In “Strange Way of Life,” Almodóvar masterfully explores the homoerotic undercurrents of the Western genre, bringing a fresh perspective to the iconic image of the solitary cowboy. With an offscreen love scene and a distinct visual style, the film challenges the genre’s traditionally male-focused narratives by fearlessly addressing men’s desires in this American cinematic tradition.
Almodóvar shared his thoughts on this unique endeavor, stating, “The Western is an American genre, but it’s also a male genre. And I am surprised that, at least during this century, nobody talks about that.” This venture reflects his long-standing fascination with Westerns, despite initially perceiving them as distant from his own style.

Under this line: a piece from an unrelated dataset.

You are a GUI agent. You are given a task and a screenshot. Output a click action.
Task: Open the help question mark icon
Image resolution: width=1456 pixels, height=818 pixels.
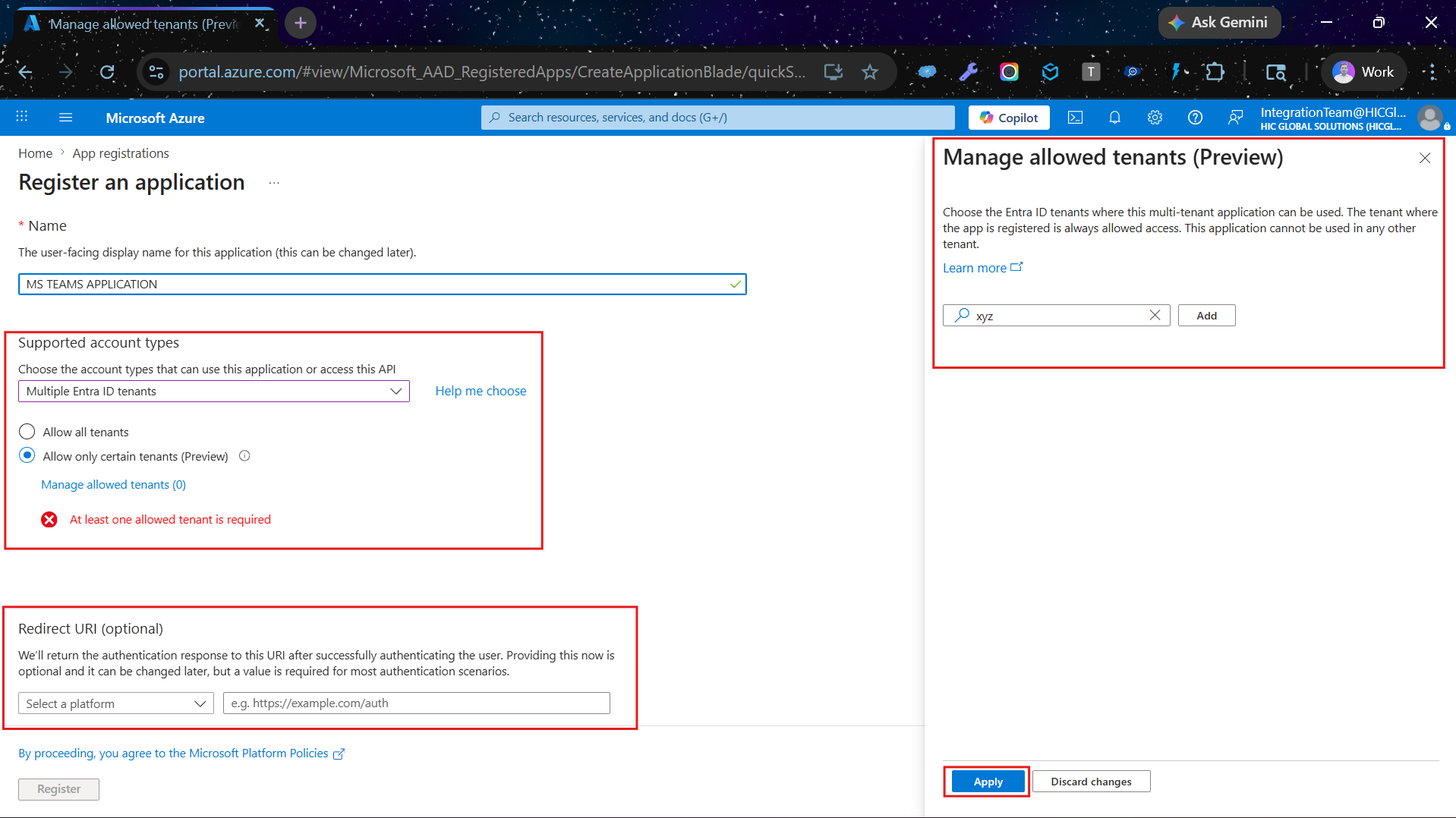(x=1195, y=118)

As the film unfolds, it portrays the reunion of Hawke’s character, Jake, now the solitary sheriff of Bitter Creek, and Pascal’s character, Silva, who lives on a remote ranch. Their encounter reignites a passionate connection that had been dormant for 25 years. However, their night of passion leads to unforeseen consequences, as they find themselves on opposing sides of justice.
While “Strange Way of Life” playfully engages with the Western genre, it also aligns with Almodóvar’s signature melodramatic style. The film presents its protagonists as complex and emotionally charged figures, a characteristic shared with classic Westerns. Its title, borrowed from a Portuguese folk song, encapsulates the central theme of living a life disconnected from one’s desires.
In this short film, Almodóvar’s cinematography takes on a symbolic role, using visual composition to communicate desire and the characters’ complex relationship with it. By not overtly depicting physical intimacy, he allows the audience to focus on the characters’ dialogues about desire, a subtle approach that stands out in his oeuvre.
Almodóvar credits his more restrained approach to the influence of ’50s films, particularly noirs, where the portrayal of desire was achieved through subtext and intense, non-explicit interactions. “Sometimes, this kind of censorship [emphasizes] what they don’t do,” he noted.
In “Strange Way of Life,” Almodóvar’s portrayal of desire reaches its zenith when the two characters, post-passion, engage in a dance-like confrontation, reminiscent of the rugged cowboys in Western classics. As they slowly don rough cotton clothes, sensuality emanates from every frame, emphasizing that true desire often lies in subtlety.
Pedro Almodóvar’s “Strange Way of Life” boldly reimagines the Western genre, offering a unique perspective on love, passion, and the iconic cowboy figure. With its fearless exploration of homoeroticism and a distinctive visual language, the film proves that the boundaries of cinema remain ripe for exploration.